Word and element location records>
▬▬▬▬▬▬
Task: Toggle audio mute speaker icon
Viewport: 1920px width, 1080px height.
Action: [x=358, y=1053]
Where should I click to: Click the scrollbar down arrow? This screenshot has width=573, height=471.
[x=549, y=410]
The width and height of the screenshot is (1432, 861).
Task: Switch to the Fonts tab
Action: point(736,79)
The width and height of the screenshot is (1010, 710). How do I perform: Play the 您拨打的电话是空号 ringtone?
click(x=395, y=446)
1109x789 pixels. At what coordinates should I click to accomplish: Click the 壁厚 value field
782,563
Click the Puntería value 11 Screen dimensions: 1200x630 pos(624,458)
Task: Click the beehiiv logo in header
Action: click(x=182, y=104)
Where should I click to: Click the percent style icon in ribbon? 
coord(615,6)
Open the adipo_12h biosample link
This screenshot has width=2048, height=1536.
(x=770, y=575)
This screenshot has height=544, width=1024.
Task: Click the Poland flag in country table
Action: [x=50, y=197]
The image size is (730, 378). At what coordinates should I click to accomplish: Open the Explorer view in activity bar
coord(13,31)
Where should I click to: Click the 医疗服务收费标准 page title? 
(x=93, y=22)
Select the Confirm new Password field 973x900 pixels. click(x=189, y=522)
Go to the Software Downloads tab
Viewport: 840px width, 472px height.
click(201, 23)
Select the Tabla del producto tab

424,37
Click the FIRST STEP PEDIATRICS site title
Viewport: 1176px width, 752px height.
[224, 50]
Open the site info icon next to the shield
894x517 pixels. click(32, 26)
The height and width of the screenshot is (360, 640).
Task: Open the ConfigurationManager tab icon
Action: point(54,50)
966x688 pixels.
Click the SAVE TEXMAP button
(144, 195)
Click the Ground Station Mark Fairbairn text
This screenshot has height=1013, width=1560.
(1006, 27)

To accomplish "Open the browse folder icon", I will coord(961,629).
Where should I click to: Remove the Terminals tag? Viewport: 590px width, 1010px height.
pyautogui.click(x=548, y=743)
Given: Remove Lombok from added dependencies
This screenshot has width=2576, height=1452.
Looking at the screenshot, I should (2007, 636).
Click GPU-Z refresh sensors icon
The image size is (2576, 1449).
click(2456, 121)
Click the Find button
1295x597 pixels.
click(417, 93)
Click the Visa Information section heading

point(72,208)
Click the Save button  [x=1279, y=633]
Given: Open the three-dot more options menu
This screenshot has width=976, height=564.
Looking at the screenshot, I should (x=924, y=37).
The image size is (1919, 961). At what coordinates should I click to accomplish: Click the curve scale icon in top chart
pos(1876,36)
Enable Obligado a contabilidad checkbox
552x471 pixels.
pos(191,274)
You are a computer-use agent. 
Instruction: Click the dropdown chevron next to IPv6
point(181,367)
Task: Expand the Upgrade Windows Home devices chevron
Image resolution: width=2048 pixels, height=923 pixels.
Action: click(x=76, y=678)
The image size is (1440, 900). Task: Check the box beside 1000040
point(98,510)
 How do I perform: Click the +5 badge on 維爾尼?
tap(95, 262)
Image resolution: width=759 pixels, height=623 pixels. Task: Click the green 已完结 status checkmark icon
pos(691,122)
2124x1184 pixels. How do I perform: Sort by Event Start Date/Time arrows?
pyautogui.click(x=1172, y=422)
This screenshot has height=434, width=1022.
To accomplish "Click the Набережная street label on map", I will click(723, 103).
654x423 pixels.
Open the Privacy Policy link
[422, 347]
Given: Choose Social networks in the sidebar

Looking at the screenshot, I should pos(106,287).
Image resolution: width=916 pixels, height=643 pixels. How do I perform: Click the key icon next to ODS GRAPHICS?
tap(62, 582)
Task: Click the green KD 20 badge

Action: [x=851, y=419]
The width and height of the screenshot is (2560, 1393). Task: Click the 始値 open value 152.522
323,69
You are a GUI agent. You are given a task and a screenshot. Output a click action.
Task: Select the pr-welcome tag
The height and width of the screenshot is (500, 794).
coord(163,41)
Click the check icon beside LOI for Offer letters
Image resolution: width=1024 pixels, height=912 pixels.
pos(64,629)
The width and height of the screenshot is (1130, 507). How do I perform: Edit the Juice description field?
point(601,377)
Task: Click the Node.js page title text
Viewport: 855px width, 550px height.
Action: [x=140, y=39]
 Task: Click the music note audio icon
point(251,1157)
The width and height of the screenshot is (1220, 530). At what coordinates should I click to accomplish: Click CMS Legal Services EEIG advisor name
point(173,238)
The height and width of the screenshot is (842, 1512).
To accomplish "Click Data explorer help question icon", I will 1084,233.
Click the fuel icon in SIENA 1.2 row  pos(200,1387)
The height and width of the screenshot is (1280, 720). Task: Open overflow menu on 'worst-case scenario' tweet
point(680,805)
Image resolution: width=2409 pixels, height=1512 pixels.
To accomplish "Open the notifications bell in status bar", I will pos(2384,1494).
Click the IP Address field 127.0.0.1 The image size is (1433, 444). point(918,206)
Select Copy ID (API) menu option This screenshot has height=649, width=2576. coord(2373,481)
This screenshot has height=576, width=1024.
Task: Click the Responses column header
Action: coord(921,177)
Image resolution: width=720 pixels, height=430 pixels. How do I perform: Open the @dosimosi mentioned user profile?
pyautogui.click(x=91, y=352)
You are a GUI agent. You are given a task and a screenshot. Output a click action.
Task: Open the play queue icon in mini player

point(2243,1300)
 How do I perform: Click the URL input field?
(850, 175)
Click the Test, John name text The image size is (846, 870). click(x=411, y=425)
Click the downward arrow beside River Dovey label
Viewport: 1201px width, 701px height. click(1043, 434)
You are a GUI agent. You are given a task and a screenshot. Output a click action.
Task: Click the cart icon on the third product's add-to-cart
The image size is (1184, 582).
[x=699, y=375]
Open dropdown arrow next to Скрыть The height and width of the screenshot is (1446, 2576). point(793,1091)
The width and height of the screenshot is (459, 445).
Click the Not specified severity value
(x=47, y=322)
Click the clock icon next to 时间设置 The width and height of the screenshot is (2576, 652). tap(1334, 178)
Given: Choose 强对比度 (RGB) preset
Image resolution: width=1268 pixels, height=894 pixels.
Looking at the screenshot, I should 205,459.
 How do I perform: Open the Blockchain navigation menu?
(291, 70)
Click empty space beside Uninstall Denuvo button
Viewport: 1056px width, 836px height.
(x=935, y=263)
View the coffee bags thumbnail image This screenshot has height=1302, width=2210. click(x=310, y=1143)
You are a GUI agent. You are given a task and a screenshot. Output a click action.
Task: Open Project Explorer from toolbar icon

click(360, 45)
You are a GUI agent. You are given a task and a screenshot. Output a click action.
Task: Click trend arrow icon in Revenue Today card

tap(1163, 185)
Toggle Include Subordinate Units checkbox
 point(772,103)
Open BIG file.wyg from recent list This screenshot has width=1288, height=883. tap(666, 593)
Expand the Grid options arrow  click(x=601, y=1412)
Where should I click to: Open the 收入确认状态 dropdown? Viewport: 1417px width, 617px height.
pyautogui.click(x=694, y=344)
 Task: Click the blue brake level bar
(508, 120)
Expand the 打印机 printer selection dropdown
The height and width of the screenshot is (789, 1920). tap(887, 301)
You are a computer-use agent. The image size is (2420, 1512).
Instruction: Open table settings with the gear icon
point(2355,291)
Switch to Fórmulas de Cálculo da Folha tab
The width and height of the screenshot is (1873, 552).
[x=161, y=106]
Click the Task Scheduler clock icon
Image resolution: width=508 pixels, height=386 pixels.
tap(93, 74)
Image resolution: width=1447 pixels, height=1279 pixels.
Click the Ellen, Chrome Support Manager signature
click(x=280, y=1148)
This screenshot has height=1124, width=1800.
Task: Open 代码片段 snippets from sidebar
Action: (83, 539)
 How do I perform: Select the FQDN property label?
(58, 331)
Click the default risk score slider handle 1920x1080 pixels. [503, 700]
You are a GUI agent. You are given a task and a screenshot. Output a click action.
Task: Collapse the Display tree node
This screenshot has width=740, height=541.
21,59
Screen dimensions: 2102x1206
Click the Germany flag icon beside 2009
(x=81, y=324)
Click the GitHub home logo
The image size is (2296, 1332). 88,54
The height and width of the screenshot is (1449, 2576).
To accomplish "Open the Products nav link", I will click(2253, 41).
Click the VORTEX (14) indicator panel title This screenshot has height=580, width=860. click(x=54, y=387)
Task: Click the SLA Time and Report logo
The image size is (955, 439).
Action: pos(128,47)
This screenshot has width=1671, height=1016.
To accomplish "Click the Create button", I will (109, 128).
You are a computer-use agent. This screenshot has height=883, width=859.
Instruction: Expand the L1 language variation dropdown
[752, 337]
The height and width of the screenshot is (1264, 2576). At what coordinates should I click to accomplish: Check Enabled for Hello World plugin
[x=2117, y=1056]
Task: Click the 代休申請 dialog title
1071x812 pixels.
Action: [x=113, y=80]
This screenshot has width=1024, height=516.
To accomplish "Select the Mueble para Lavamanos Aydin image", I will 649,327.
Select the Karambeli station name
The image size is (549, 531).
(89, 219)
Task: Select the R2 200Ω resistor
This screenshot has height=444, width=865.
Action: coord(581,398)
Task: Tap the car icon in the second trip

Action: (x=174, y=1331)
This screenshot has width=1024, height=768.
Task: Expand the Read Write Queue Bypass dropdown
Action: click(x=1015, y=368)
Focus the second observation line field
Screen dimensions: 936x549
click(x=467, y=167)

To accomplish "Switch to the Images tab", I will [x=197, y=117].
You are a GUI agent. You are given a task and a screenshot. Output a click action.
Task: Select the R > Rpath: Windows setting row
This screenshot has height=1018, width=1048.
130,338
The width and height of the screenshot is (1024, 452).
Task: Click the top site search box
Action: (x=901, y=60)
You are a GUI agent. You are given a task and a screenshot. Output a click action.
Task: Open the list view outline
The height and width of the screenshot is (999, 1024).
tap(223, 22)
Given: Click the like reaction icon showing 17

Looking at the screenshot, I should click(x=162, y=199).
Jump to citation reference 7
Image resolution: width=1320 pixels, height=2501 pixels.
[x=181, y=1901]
▬▬▬▬▬▬
Reproduce the lines of the material verbatim, beginning with the line that contains "Select Copy ID" and continuing through the line that contains "point(772,103)", both included.

Task answer>
Select Copy ID (API) menu option This screenshot has height=649, width=2576. coord(2373,481)
This screenshot has height=576, width=1024.
Task: Click the Responses column header
Action: coord(921,177)
Image resolution: width=720 pixels, height=430 pixels. How do I perform: Open the @dosimosi mentioned user profile?
pyautogui.click(x=91, y=352)
You are a GUI agent. You are given a task and a screenshot. Output a click action.
Task: Open the play queue icon in mini player

point(2243,1300)
 How do I perform: Click the URL input field?
(850, 175)
Click the Test, John name text The image size is (846, 870). click(x=411, y=425)
Click the downward arrow beside River Dovey label
Viewport: 1201px width, 701px height. click(1043, 434)
You are a GUI agent. You are given a task and a screenshot. Output a click action.
Task: Click the cart icon on the third product's add-to-cart
The image size is (1184, 582).
[x=699, y=375]
Open dropdown arrow next to Скрыть The height and width of the screenshot is (1446, 2576). point(793,1091)
The width and height of the screenshot is (459, 445).
Click the Not specified severity value
(x=47, y=322)
Click the clock icon next to 时间设置 The width and height of the screenshot is (2576, 652). tap(1334, 178)
Given: Choose 强对比度 (RGB) preset
Image resolution: width=1268 pixels, height=894 pixels.
Looking at the screenshot, I should 205,459.
 How do I perform: Open the Blockchain navigation menu?
(291, 70)
Click empty space beside Uninstall Denuvo button
Viewport: 1056px width, 836px height.
(x=935, y=263)
View the coffee bags thumbnail image This screenshot has height=1302, width=2210. click(x=310, y=1143)
You are a GUI agent. You are given a task and a screenshot. Output a click action.
Task: Open Project Explorer from toolbar icon

click(360, 45)
You are a GUI agent. You are given a task and a screenshot. Output a click action.
Task: Click trend arrow icon in Revenue Today card

tap(1163, 185)
Toggle Include Subordinate Units checkbox
 point(772,103)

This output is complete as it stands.